Task item:
Search the records below for the string "agent" and copy each line where it turns up.

Given records:

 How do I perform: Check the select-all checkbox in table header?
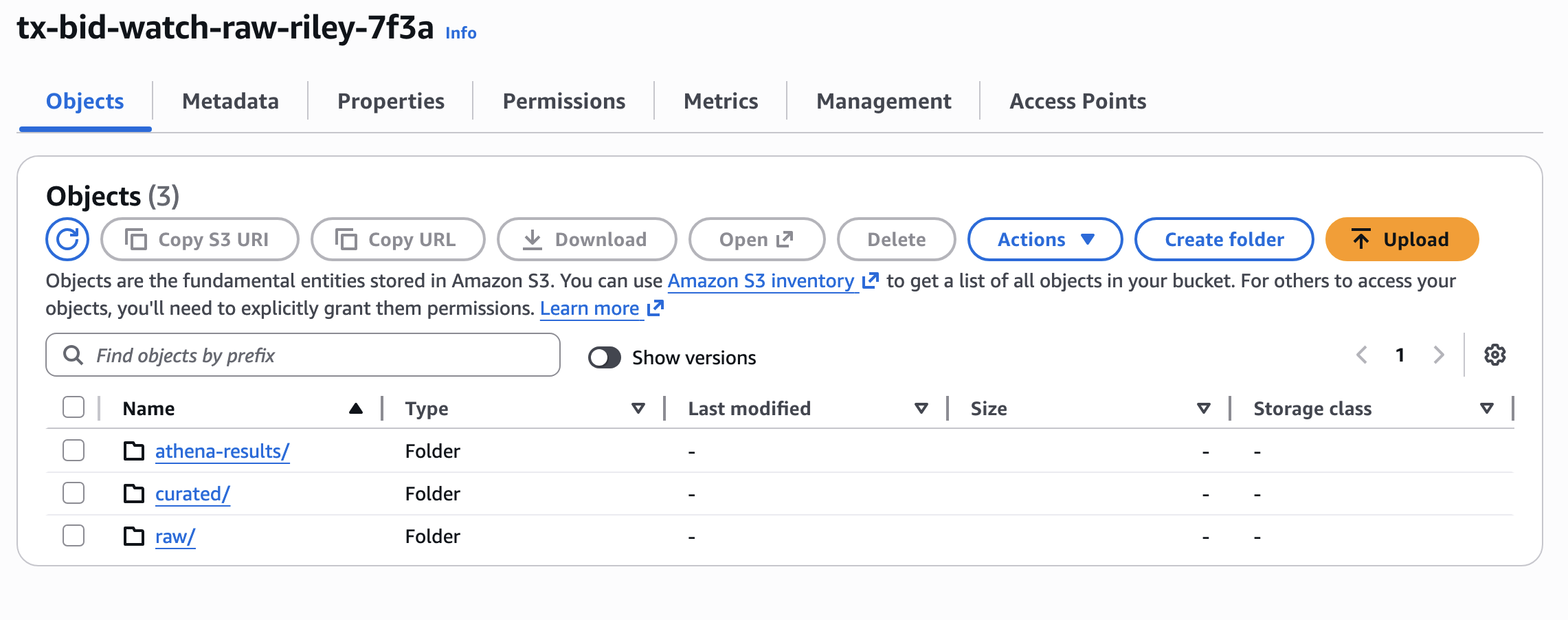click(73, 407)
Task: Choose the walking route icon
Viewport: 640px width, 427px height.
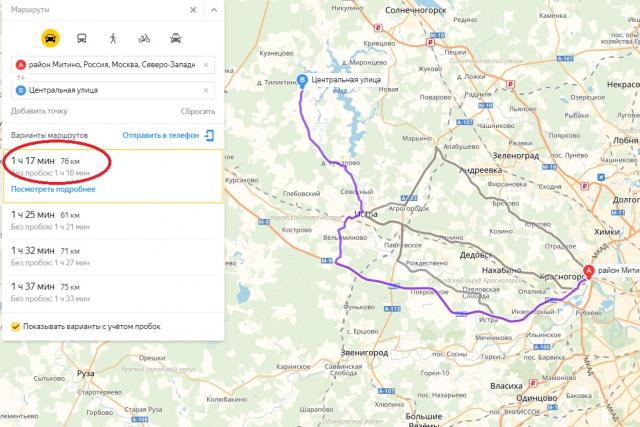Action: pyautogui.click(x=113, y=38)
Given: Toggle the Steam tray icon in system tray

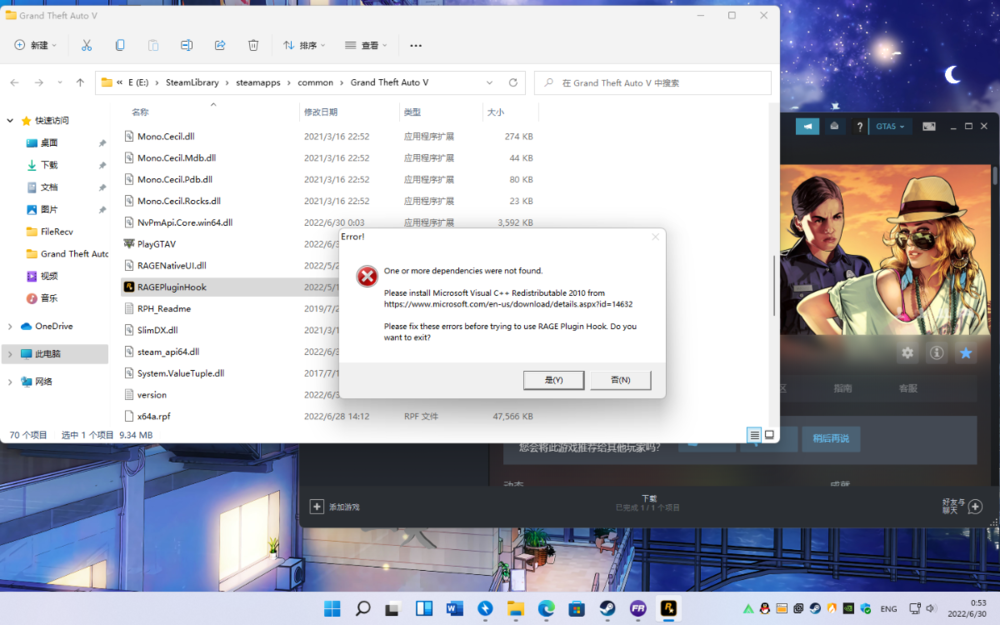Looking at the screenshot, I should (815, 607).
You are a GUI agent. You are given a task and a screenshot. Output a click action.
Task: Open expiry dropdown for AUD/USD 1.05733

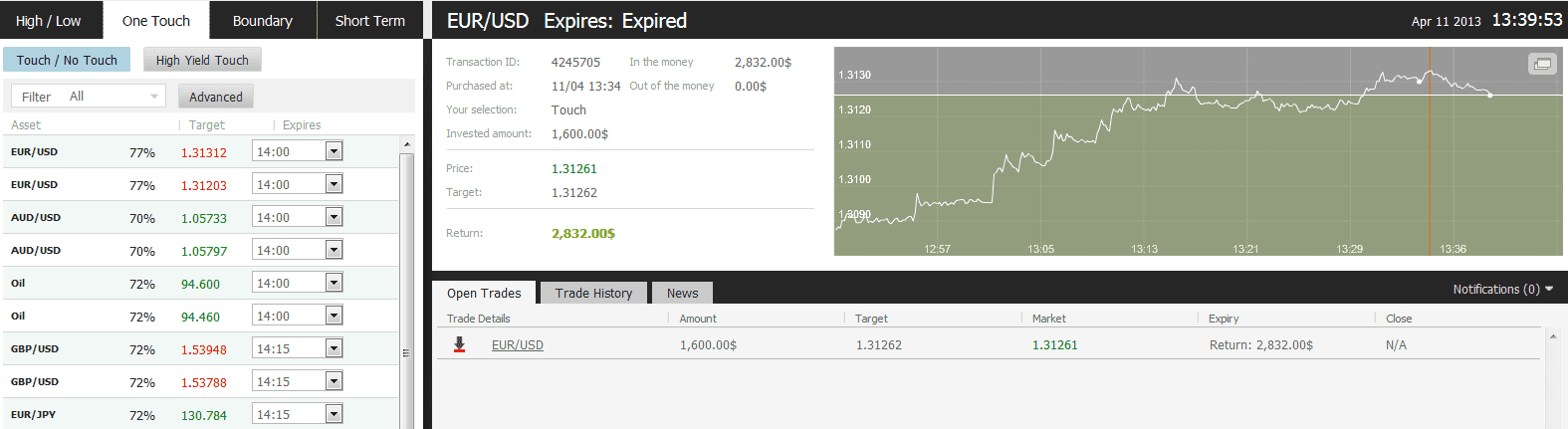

--

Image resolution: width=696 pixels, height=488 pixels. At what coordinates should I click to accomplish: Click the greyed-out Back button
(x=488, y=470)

--

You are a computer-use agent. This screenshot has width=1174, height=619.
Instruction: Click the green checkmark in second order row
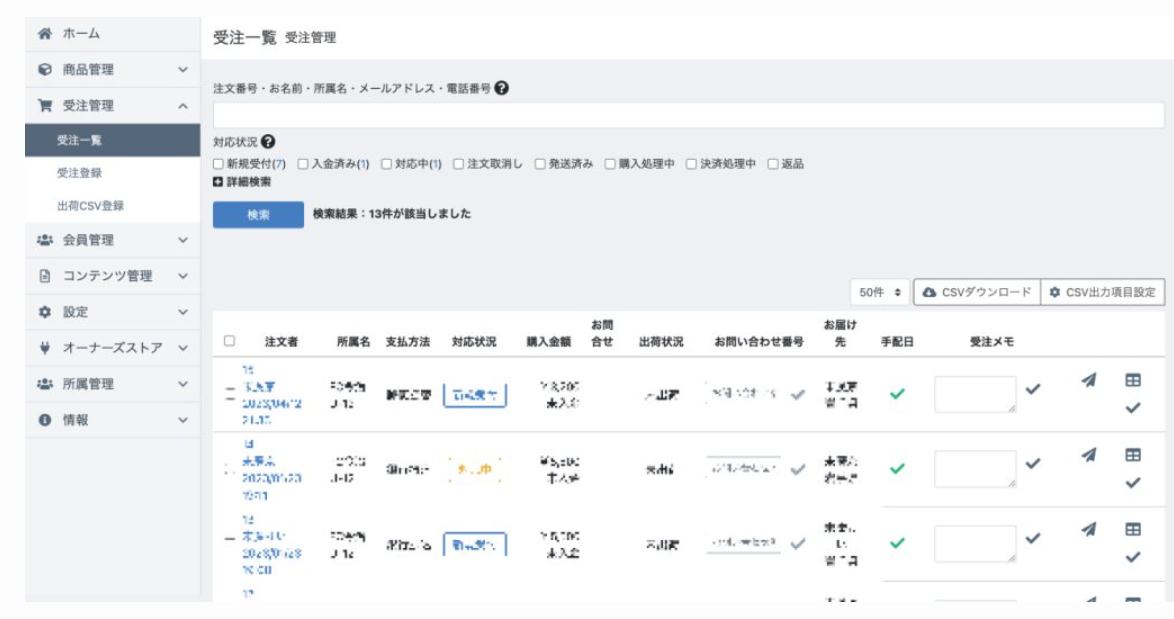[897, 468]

Your solution:
You are a GUI agent. You are given a task and a screenshot. Output a click action.
You are a computer-use agent. This screenshot has width=1174, height=619.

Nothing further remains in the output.